Heart Disease in Women
Coronary artery disease is the number one cause of death in women in the United States and Europe, yet many women don’t consider themselves at risk. Women have traditional risk factors including diet, obesity, smoking, and stress. However, psychosocial risk factors such as depression, anxiety, and social support have been found to be robust predictors of future cardiac events and mortality. Considering the effect mental health has on cardiac events, psychological services can be a life-saving treatment addition. (American Heart Association, 2010; Allan & Scheidt, 1996; Rutledge et al., 2006)
What Psychologists Can Do
In women with heart disease, symptoms often mimic psychological disorders. It is important for psychologists to be aware of these similarities to make the necessary medical referrals.
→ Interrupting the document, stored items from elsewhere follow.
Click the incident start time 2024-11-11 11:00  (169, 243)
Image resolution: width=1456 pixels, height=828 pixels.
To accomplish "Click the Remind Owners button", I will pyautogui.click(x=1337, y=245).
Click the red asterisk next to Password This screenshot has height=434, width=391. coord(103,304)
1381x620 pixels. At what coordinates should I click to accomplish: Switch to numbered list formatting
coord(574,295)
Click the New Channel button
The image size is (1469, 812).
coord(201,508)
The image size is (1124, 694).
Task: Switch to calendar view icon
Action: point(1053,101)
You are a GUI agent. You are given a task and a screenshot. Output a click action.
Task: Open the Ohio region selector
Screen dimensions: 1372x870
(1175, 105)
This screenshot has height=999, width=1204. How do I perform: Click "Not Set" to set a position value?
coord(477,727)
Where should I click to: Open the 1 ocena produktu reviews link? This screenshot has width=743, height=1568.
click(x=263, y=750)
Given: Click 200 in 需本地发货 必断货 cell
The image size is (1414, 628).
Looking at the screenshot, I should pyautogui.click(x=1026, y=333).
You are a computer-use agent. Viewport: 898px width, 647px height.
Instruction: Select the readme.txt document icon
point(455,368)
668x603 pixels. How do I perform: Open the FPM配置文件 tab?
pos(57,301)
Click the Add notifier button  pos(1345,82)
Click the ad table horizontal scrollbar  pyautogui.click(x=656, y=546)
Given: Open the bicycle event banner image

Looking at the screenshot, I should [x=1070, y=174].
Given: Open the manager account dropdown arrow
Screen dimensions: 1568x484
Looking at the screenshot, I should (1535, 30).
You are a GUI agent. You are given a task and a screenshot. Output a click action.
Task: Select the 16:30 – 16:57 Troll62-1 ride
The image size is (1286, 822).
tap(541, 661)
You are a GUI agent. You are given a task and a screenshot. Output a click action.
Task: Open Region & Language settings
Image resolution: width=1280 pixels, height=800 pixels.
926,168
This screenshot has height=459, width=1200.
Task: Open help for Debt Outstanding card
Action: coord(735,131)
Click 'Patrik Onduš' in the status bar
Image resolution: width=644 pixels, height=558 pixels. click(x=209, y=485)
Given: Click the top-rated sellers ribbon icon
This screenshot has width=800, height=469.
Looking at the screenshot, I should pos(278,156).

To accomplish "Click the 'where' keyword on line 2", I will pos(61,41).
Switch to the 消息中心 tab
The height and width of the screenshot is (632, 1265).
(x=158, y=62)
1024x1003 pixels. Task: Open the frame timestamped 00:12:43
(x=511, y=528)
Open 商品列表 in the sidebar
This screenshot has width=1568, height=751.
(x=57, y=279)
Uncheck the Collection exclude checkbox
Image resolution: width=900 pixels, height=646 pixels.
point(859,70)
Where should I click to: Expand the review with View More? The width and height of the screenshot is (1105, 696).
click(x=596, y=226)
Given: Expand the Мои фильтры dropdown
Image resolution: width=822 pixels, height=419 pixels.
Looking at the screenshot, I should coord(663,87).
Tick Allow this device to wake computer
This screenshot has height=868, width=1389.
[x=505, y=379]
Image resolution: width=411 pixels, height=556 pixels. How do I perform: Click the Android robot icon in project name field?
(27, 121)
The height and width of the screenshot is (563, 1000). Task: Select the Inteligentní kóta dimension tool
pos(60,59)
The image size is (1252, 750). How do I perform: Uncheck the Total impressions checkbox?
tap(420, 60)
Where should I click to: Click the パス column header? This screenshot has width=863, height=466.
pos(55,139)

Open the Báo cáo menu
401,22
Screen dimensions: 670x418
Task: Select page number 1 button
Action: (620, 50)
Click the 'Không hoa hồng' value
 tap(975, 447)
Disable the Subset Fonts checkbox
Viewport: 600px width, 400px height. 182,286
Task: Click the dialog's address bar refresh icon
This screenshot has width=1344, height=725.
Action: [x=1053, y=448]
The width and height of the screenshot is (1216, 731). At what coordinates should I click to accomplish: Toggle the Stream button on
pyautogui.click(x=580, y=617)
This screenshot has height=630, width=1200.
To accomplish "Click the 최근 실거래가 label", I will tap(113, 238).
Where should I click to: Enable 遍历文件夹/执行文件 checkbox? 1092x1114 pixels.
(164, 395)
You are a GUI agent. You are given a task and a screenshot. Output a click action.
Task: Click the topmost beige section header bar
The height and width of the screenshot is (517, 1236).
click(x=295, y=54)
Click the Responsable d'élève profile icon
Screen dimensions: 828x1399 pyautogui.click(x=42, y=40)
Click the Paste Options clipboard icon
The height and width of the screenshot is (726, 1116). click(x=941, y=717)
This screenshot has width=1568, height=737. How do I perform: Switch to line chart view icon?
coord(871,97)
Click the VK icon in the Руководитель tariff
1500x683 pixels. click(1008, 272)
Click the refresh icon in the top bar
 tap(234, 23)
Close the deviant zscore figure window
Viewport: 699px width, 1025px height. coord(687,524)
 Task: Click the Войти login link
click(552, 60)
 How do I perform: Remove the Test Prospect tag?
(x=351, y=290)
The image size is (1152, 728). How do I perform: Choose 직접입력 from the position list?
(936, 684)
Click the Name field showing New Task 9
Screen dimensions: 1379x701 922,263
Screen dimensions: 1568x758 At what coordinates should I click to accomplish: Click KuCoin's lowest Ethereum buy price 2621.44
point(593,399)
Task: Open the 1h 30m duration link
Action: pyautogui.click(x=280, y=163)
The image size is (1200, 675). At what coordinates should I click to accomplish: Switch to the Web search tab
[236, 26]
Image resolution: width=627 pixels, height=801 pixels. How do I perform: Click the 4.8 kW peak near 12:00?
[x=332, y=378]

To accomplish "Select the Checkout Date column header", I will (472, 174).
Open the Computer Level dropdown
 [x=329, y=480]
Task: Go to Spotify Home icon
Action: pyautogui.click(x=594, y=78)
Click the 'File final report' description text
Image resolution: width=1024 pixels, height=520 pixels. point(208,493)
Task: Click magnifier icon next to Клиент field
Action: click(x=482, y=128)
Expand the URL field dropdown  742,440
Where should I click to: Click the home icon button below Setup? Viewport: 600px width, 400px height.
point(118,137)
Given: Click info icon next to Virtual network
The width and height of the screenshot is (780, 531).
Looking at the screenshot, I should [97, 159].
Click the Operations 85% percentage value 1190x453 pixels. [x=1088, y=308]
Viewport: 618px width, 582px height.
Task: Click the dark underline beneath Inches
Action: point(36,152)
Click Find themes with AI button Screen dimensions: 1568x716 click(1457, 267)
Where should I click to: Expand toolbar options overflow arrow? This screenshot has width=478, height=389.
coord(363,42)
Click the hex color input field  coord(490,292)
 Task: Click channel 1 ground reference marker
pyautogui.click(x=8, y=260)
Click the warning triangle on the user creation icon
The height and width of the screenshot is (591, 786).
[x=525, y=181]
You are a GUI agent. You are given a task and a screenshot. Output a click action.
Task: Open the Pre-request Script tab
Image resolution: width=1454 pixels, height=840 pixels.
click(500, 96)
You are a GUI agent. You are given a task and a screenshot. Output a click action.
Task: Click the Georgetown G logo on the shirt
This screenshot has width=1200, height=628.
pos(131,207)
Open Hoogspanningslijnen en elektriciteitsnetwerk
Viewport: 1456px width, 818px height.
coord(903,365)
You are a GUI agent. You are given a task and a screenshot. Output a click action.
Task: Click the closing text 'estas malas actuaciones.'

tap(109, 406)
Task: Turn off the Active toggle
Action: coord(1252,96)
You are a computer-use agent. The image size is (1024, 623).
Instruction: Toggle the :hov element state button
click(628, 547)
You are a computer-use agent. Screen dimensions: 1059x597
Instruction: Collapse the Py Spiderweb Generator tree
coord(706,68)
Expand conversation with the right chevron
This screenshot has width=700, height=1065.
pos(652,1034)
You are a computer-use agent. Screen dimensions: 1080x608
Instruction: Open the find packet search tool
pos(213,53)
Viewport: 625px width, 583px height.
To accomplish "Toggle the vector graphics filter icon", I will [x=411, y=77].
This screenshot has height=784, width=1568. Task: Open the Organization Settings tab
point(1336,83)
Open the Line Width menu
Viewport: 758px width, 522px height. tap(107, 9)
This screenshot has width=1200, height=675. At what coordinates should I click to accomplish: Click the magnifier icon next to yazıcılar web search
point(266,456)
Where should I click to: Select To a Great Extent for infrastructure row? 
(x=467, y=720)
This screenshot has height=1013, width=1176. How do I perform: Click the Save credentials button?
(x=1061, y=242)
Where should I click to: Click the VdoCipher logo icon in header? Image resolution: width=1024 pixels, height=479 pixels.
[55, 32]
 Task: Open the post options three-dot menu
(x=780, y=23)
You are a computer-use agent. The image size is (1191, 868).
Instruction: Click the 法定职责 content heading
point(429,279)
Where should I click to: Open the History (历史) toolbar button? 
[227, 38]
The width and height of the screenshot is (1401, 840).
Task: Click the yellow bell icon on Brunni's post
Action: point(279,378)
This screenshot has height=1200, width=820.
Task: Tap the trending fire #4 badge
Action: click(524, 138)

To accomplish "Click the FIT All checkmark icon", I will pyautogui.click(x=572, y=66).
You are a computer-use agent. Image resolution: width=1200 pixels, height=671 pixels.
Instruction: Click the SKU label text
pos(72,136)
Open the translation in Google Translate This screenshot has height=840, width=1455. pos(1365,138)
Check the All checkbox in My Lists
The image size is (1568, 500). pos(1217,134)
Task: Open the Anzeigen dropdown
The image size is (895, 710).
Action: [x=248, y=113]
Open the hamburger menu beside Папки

Also, by addressing treatment-seeking behaviors, treatment adherence, and lifestyle choices, psychologists play a key role in patients’ survival and recovery from heart disease.
- Psychological interventions can be approached on an individual, couple, or family basis depending on the patients’ needs.
- Addressing psychosocial risk factors aids treatment compliance, emotional and physical health.
- Addressing and reducing behavioral risk factors in psychotherapy may help improve lifestyle choices and coping skills.
- By addressing psychological distress, psychotherapy can have direct physiological effects such as a decreased stress response, decreased heart rate, increased heart rate variability and decreased cortisol levels.
- Assist in stress reduction and family conflicts, and help the patient adjust to living with heart disease.